■ **Required task**: Reproduce verbatim the items between the line containing "Select the blue" and the line containing "click(113, 61)", inclusive. Omit the pictures.

■ **Records supplied**:
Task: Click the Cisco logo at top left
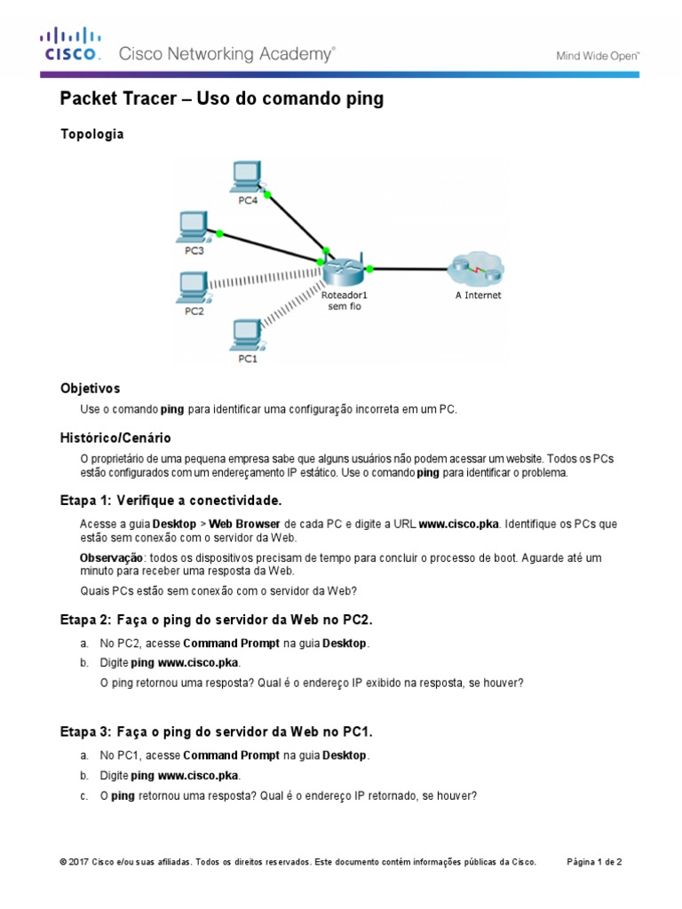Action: click(x=69, y=44)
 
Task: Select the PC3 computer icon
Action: click(x=192, y=227)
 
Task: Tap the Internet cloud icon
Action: click(x=476, y=267)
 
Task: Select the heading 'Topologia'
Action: click(x=91, y=135)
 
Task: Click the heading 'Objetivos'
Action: click(x=90, y=389)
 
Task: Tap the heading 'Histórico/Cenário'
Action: click(x=115, y=438)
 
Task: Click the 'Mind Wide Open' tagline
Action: click(x=598, y=55)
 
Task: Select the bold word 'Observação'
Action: click(x=111, y=557)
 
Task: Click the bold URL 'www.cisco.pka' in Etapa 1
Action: click(x=459, y=525)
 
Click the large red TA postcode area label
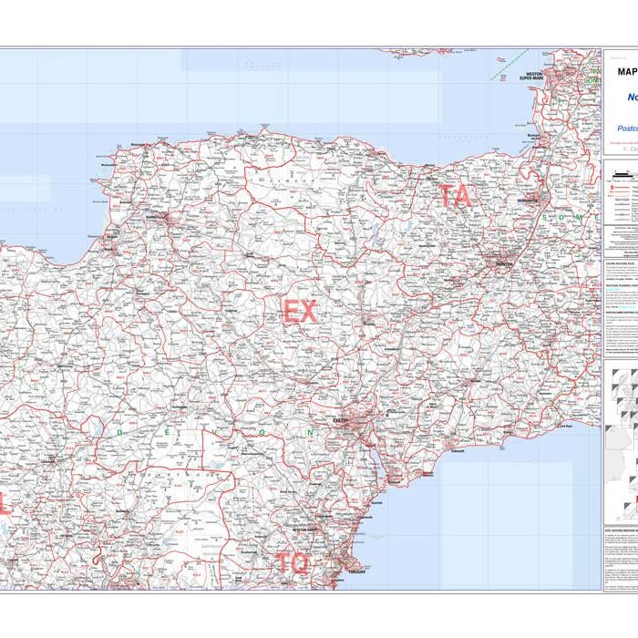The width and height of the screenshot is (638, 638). click(x=456, y=196)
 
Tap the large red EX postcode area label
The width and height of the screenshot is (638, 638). click(x=300, y=312)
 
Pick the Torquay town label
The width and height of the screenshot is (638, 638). click(x=356, y=573)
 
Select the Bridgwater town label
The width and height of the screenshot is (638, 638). click(x=526, y=200)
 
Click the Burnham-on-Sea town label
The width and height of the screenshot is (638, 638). click(x=536, y=139)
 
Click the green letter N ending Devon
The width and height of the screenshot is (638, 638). click(x=311, y=432)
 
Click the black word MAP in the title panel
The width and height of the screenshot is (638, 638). click(x=626, y=71)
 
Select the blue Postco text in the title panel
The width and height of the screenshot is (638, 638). click(x=628, y=129)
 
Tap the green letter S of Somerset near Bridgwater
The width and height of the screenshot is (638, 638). click(x=544, y=218)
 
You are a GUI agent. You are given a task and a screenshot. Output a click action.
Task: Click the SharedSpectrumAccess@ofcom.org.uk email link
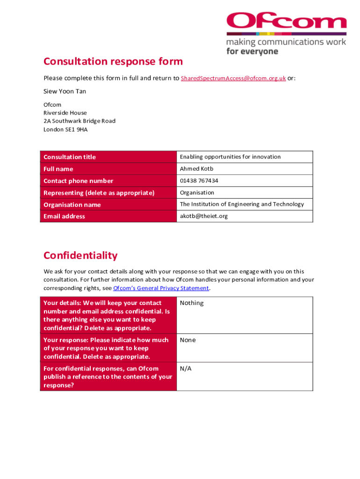click(233, 78)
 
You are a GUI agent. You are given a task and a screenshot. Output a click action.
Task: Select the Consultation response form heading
click(113, 61)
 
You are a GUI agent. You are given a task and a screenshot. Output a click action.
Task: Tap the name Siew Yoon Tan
click(65, 91)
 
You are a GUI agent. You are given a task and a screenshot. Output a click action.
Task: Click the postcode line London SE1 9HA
click(65, 130)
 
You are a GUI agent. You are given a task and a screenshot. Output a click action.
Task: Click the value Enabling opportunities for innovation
click(230, 157)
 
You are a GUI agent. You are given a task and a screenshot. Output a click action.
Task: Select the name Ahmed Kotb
click(196, 169)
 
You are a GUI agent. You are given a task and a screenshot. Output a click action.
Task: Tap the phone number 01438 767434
click(199, 181)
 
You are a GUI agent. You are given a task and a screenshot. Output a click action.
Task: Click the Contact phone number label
click(78, 181)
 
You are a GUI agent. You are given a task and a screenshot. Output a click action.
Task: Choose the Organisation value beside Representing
click(197, 193)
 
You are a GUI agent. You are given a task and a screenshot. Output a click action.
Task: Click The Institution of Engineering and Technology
click(242, 204)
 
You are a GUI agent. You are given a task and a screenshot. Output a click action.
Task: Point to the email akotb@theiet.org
click(204, 216)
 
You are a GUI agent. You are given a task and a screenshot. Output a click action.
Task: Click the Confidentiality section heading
click(80, 255)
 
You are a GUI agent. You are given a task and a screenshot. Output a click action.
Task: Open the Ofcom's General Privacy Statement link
click(161, 288)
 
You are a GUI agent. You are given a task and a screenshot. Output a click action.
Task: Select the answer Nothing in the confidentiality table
click(192, 303)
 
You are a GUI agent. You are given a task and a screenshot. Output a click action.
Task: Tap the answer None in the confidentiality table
click(188, 340)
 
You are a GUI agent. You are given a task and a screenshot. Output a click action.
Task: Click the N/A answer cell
click(186, 369)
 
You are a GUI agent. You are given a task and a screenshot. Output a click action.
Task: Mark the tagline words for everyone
click(252, 51)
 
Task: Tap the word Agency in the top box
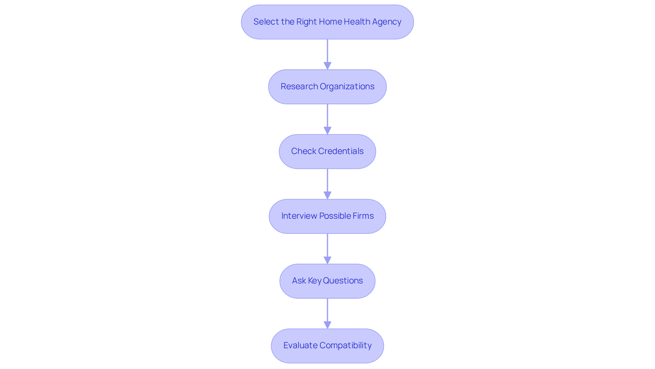(387, 22)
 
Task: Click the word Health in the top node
(357, 22)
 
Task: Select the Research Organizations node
(327, 87)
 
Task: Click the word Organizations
(347, 87)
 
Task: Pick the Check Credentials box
(327, 152)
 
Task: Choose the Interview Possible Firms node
(327, 216)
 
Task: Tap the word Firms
(364, 216)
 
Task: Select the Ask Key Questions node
(327, 281)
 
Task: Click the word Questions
(343, 281)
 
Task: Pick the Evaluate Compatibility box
(327, 346)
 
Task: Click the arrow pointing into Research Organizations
(328, 55)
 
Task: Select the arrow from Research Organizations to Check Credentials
(328, 119)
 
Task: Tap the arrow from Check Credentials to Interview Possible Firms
(328, 184)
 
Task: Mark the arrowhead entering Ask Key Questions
(328, 260)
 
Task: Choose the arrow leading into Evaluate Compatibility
(328, 313)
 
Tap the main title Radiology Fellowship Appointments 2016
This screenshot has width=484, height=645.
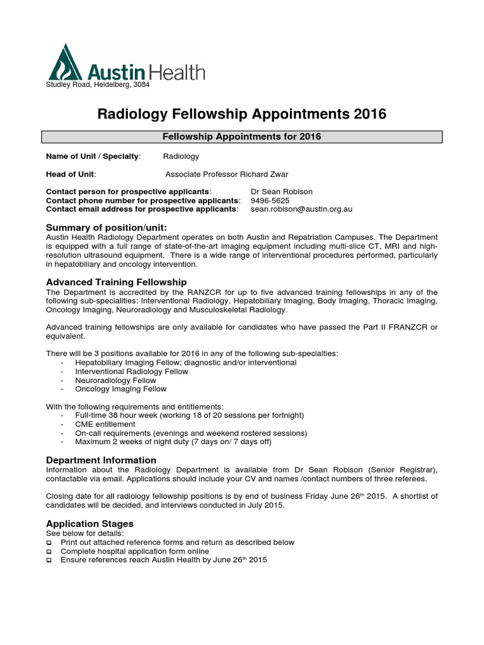[241, 114]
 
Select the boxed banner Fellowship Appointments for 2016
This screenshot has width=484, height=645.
[242, 137]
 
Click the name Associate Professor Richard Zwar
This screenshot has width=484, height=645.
[227, 174]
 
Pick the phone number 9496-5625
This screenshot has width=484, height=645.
[270, 200]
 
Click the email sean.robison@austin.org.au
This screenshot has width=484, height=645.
[301, 209]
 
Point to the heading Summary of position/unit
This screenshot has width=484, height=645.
[107, 227]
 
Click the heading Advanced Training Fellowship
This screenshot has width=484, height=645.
[117, 282]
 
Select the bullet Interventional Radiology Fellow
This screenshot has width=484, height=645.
[131, 372]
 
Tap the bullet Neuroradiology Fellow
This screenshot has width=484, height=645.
[115, 380]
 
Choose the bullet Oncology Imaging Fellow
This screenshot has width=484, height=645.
[120, 389]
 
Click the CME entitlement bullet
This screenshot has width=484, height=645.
[105, 425]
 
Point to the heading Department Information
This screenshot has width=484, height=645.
[101, 460]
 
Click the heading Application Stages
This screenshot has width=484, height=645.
[90, 523]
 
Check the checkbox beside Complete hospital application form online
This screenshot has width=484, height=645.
[50, 551]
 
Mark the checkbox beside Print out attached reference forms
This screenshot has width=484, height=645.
[50, 542]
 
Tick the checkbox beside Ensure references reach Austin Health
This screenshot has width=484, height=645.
[50, 560]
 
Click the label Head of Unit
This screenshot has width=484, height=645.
[71, 174]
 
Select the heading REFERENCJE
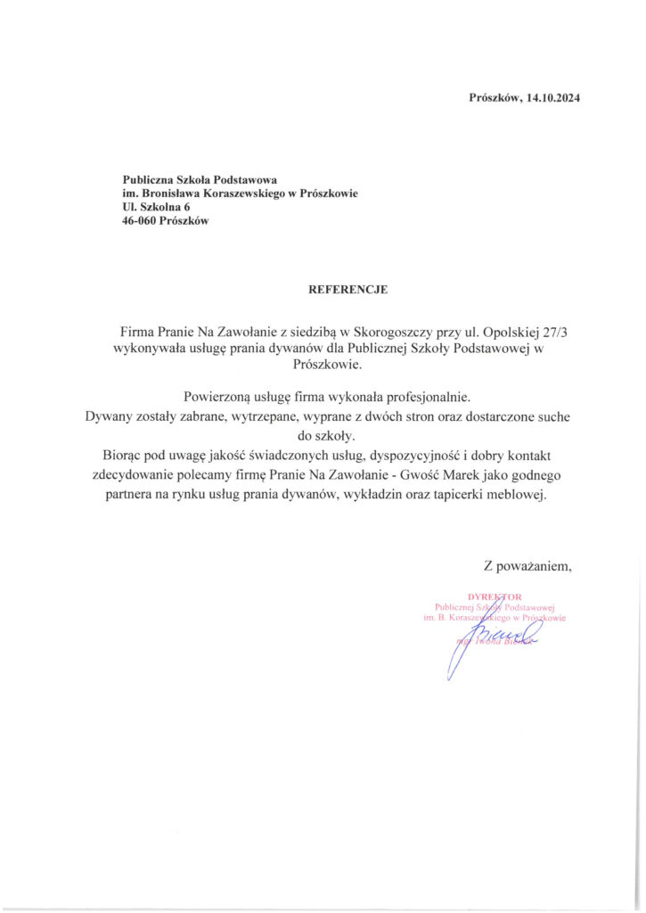pyautogui.click(x=348, y=290)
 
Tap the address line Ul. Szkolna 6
pyautogui.click(x=156, y=207)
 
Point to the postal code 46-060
pyautogui.click(x=141, y=221)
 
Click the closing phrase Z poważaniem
pyautogui.click(x=526, y=564)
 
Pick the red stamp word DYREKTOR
pyautogui.click(x=495, y=596)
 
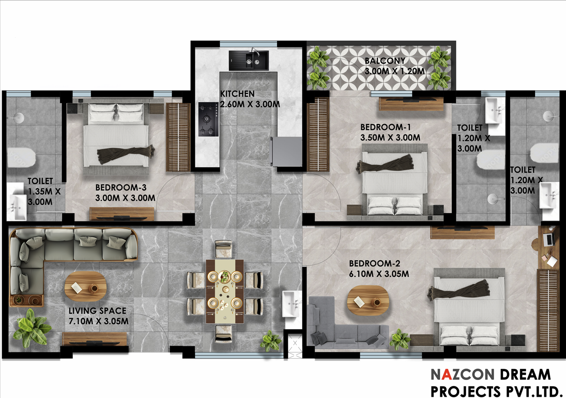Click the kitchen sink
point(249,61)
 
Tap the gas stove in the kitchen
point(208,119)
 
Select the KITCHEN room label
point(237,94)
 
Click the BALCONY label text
point(385,61)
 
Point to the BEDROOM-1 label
point(386,127)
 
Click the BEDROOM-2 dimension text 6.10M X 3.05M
point(379,274)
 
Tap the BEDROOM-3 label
point(121,187)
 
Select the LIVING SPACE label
point(97,311)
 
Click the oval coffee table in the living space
point(85,286)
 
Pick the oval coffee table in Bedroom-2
point(368,300)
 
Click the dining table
point(225,291)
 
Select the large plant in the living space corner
point(32,328)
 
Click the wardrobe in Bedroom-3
point(178,137)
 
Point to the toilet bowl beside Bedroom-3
point(21,158)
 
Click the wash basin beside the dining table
point(292,304)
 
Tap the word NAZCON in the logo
point(463,374)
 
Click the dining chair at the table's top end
point(224,249)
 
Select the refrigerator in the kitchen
point(286,152)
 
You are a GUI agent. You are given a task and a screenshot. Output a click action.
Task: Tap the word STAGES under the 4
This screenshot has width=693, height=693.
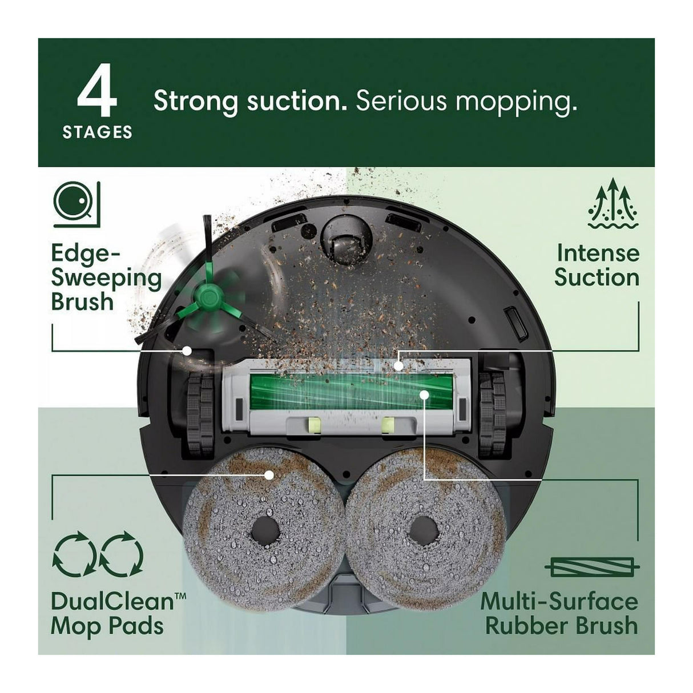click(x=97, y=132)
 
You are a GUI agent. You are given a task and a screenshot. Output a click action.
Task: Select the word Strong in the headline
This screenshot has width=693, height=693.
click(x=195, y=102)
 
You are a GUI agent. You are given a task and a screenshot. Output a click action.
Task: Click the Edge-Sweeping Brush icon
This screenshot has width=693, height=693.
click(x=76, y=204)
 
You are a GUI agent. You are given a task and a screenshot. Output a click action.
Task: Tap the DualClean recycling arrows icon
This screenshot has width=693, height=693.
click(x=98, y=553)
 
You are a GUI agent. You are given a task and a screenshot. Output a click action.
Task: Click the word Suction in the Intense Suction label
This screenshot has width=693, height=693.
click(x=597, y=278)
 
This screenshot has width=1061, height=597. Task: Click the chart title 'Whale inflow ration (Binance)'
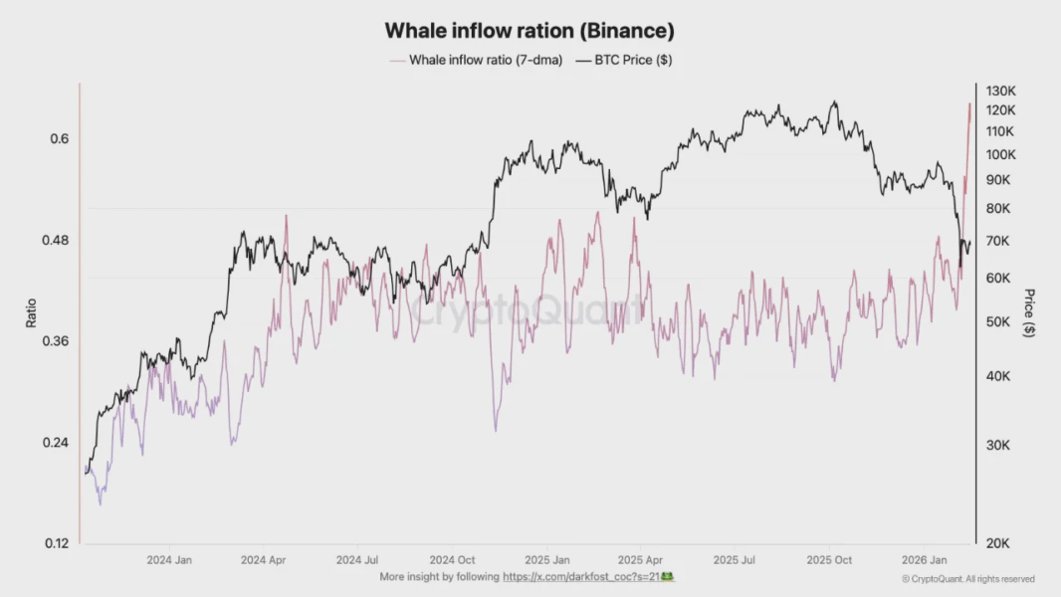(530, 32)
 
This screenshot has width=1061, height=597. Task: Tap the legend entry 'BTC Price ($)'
(626, 60)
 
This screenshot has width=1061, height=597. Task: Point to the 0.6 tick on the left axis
(60, 138)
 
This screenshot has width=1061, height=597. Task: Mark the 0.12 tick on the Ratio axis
(57, 543)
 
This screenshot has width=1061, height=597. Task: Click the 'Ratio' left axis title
(31, 313)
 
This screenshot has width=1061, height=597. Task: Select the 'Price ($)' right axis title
(1029, 313)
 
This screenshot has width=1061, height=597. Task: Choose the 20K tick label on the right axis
(997, 543)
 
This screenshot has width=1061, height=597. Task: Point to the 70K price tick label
(997, 241)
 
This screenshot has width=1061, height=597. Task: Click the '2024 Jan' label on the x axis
(169, 560)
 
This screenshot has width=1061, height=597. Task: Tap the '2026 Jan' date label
(925, 560)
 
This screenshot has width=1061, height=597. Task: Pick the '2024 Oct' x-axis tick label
(453, 560)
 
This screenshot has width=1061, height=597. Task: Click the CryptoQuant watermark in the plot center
(528, 311)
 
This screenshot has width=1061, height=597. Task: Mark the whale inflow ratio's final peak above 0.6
(969, 103)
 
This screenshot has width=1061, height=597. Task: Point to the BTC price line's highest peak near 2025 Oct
(835, 101)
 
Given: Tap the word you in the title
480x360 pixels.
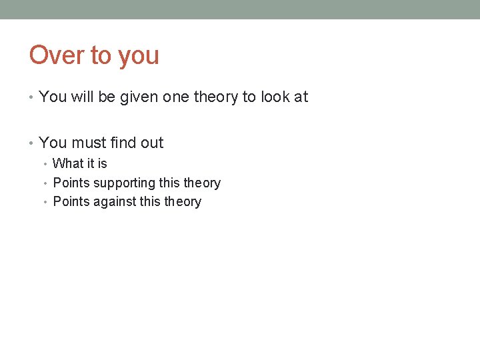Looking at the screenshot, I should point(139,56).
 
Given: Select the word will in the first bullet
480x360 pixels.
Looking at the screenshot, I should point(83,97).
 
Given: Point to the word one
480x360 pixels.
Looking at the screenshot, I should point(176,97).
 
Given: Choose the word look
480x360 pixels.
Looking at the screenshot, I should point(274,97).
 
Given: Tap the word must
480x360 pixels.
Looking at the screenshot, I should point(89,143).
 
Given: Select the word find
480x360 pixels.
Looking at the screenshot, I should point(125,143).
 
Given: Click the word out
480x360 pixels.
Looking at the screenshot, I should point(152,143).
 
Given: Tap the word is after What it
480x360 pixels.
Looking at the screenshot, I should point(102,163).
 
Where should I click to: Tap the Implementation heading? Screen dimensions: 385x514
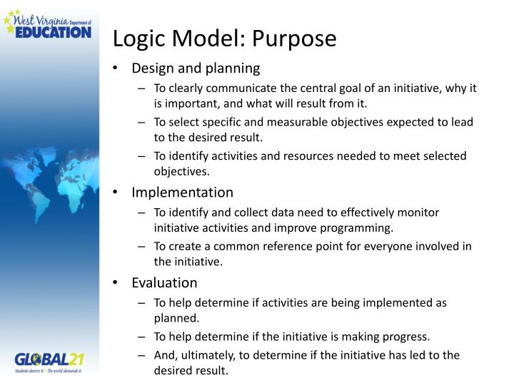coord(182,192)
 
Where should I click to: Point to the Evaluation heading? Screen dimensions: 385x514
coord(164,282)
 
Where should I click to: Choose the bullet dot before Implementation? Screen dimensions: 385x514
coord(116,192)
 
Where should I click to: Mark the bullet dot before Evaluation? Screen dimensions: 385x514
coord(116,282)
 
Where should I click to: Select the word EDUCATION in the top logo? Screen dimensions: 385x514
coord(54,31)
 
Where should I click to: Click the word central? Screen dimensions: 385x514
coord(321,88)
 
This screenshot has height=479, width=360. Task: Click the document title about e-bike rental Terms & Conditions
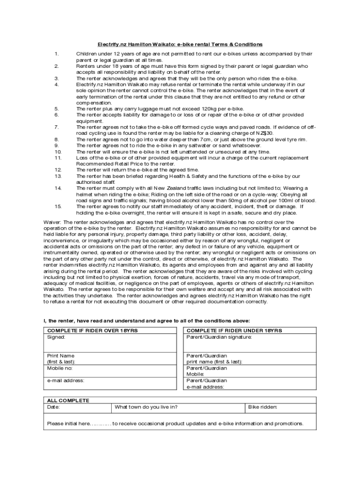click(180, 44)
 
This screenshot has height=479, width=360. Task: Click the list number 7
click(57, 127)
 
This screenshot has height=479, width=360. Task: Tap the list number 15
click(58, 206)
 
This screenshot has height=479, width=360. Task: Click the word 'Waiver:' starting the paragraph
click(52, 222)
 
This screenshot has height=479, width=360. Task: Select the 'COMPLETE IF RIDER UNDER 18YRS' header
click(234, 331)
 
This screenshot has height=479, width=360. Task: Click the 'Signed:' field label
click(56, 337)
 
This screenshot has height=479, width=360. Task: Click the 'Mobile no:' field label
click(60, 368)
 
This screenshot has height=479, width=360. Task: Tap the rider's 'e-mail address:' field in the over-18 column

■ **In response**:
Select the blue Postco text in the title panel
The width and height of the screenshot is (638, 638). click(x=628, y=129)
 
Tap the green letter S of Somerset near Bridgwater
The width and height of the screenshot is (638, 638). click(x=544, y=218)
 
You are a GUI agent. You are given a task and a screenshot. Output a click action.
Task: Click the SharedSpectrumAccess@ofcom.org.uk email link
click(233, 78)
 
You are a GUI agent. You are given a task and a screenshot. Output a click action.
Task: Select the Consultation response form heading
click(113, 61)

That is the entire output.